Voici un nouveau marronnier pour les journalistes politiques : depuis presque deux ans, l'institut de sondage Opinion Way cherche à savoir chaque mois quel fut le meilleur opposant à Nicolas Sarkozy pendant le mois passé. Ce n'est que l'une des multiples questions du baromètre réalisé pour Le Figaro et LCI, mais ses résultats sont invariablement repris par l'ensemble des médias. Tous les faits politiques sont ensuite analysés en fonction de cette simple question. Ainsi, le journaliste Dominique Souchier a semblé ce matin sur Europe 1 obsédé par le fait que François Bayrou venait d'obtenir le titre dans la dernière vague du sondage, martelant Daniel Cohn-Bendit de questions à ce sujet, alors que celui-ci était venu parler d'enjeux européens en rapport avec les prochaines élections.

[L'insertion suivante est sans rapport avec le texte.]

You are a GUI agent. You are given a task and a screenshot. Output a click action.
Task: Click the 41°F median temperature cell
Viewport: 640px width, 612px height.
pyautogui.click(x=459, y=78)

Personne ne semble se rendre compte du caractère particulièrement artificiel de cette notion de "meilleur opposant". Il est ainsi demandé à l'ensemble de l'échantillon de se prononcer sur une question qui ne se pose pas forcément. Qui se dit spontanément "ah celui-ci, il fut un très bon opposant au chef de l'Etat le mois passé" ? Cela ne se passe pas comme cela. En fait, lorsque la question est posée, le sondée essaye de se rappeler qui, ces derniers temps, a fait le plus de bruit dans son opposition à Nicolas Sarkozy. Cela favorise inévitablement ceux qui proposent les attaques les plus brutales et les moins subtiles, puisque ce sont celles qui forcément font le plus de vagues... sans qu'elles n'en soient pour autant convaincantes. Ce baromètre ne fait que distinguer la personnalité politique qui aura été la plus violente dans ses anathèmes, et les médias s'en servent néanmoins comme si c'était un mérite en soi de figurer en tête d'un tel sondage, et spéculent à volonté sur la dynamique dont bénéficierait cette personnalité.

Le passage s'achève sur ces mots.